EXERCISE: Each entry, as given, must be output unchanged.

STUDY MATERIAL:
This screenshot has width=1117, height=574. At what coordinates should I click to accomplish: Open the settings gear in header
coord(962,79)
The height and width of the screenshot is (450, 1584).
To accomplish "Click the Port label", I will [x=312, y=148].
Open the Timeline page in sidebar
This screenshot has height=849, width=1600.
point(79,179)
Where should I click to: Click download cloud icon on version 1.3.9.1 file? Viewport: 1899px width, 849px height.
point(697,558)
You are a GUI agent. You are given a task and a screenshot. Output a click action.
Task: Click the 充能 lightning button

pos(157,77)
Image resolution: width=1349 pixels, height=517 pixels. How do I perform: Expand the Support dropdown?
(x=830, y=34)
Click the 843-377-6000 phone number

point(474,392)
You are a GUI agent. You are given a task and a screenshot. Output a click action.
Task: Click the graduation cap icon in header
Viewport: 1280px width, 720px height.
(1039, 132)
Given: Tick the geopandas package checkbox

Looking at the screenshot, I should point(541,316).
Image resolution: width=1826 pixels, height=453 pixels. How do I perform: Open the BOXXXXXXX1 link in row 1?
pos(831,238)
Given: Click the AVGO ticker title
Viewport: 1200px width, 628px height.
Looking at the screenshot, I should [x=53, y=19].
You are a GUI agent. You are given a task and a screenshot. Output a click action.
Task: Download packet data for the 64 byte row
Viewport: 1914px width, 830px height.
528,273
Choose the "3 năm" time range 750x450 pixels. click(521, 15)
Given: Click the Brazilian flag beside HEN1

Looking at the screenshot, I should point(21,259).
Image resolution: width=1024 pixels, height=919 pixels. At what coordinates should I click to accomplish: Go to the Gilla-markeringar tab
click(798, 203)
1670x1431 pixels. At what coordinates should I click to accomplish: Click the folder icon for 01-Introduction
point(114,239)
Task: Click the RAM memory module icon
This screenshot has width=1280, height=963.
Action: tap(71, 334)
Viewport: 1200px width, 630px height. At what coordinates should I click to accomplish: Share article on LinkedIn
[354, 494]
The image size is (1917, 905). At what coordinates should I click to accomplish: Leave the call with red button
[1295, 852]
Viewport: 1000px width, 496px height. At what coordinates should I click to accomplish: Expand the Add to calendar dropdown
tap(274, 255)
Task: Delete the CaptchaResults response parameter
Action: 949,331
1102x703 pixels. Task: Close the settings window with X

SOLUTION TO THIS EXERCISE:
This screenshot has width=1117, height=574. At what coordinates should I click to accomplish: Open the settings gear in header
coord(962,79)
The height and width of the screenshot is (450, 1584).
To accomplish "Click the Port label", I will [x=312, y=148].
Open the Timeline page in sidebar
This screenshot has height=849, width=1600.
point(79,179)
Where should I click to: Click download cloud icon on version 1.3.9.1 file? Viewport: 1899px width, 849px height.
point(697,558)
You are a GUI agent. You are given a task and a screenshot. Output a click action.
Task: Click the 充能 lightning button

pos(157,77)
Image resolution: width=1349 pixels, height=517 pixels. How do I perform: Expand the Support dropdown?
(x=830, y=34)
Click the 843-377-6000 phone number

point(474,392)
You are a GUI agent. You are given a task and a screenshot. Output a click action.
Task: Click the graduation cap icon in header
Viewport: 1280px width, 720px height.
(1039, 132)
Given: Tick the geopandas package checkbox

Looking at the screenshot, I should point(541,316).
Image resolution: width=1826 pixels, height=453 pixels. How do I perform: Open the BOXXXXXXX1 link in row 1?
pos(831,238)
Given: Click the AVGO ticker title
Viewport: 1200px width, 628px height.
Looking at the screenshot, I should [x=53, y=19].
You are a GUI agent. You are given a task and a screenshot. Output a click action.
Task: Download packet data for the 64 byte row
Viewport: 1914px width, 830px height.
528,273
Choose the "3 năm" time range 750x450 pixels. click(521, 15)
Given: Click the Brazilian flag beside HEN1

Looking at the screenshot, I should point(21,259).
Image resolution: width=1024 pixels, height=919 pixels. At what coordinates should I click to accomplish: Go to the Gilla-markeringar tab
click(798, 203)
1670x1431 pixels. At what coordinates should I click to accomplish: Click the folder icon for 01-Introduction
point(114,239)
Task: Click the RAM memory module icon
This screenshot has width=1280, height=963.
Action: tap(71, 334)
Viewport: 1200px width, 630px height. At what coordinates should I click to accomplish: Share article on LinkedIn
[354, 494]
The image size is (1917, 905). At what coordinates should I click to accomplish: Leave the call with red button
[1295, 852]
Viewport: 1000px width, 496px height. At what coordinates should I click to accomplish: Expand the Add to calendar dropdown
tap(274, 255)
Task: Delete the CaptchaResults response parameter
Action: 949,331
1102x703 pixels. Task: Close the settings window with X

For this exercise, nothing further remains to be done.